What is asked
Please rewrite the aquatics report text from "These reports provide" to "(Adam Pretty/Getty Images)", swapping "performance teams" for "coaching staff".

Stunning Comebacks & Unstoppable Champions

Stunning Comebacks & Unstoppable Champions


This marks the third publication in World Aquatics’ results report series, following last year’s editions on the Paris 2024 Olympic aquatic sports and the World Aquatics Swimming Championships (25m) in Budapest.

These reports provide everyone, from performance teams and aquatics fans, with valuable insights into the competitions that captured global attention this past July and August during the first World Aquatics Championships held in Southeast Asia. Beyond this, the reports also support World Aquatics’ technical decision-making by offering detailed analyses of performance trends and statistics.

The full sport-by-sport report section from the Singapore 2025 Worlds is available HERE.


Image Source: Zilong Cheng and Zifeng Zhu of China compete in the Men’s 10m Synchronised Final in Singapore (Adam Pretty/Getty Images)

Excerpted records
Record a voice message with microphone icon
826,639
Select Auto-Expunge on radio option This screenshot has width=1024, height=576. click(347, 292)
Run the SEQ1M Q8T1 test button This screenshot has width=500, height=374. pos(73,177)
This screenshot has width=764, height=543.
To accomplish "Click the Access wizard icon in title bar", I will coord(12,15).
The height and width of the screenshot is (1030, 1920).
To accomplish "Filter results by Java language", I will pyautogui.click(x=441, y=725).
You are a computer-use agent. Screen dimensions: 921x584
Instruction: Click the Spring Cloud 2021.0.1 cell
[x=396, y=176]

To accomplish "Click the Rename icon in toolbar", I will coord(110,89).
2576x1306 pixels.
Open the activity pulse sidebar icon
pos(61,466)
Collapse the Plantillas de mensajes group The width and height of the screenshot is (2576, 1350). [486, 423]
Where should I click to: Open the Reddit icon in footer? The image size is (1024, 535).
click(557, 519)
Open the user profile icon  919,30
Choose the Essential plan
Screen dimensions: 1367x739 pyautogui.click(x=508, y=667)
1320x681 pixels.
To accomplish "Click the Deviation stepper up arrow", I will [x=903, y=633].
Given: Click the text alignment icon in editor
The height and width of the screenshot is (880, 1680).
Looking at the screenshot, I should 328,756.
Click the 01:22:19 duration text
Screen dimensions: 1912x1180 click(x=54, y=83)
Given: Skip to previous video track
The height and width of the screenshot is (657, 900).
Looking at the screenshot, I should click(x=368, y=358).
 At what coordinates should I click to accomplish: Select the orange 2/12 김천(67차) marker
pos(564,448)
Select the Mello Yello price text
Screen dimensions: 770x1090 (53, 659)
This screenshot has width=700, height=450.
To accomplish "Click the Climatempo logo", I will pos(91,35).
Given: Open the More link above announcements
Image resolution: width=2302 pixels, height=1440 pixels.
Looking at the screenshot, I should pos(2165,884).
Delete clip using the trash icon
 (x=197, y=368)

Solved exercise
These reports provide everyone, from coaching staff and aquatics fans, with valuable insights into the competitions that captured global attention this past July and August during the first World Aquatics Championships held in Southeast Asia. Beyond this, the reports also support World Aquatics’ technical decision-making by offering detailed analyses of performance trends and statistics.

The full sport-by-sport report section from the Singapore 2025 Worlds is available HERE.


Image Source: Zilong Cheng and Zifeng Zhu of China compete in the Men’s 10m Synchronised Final in Singapore (Adam Pretty/Getty Images)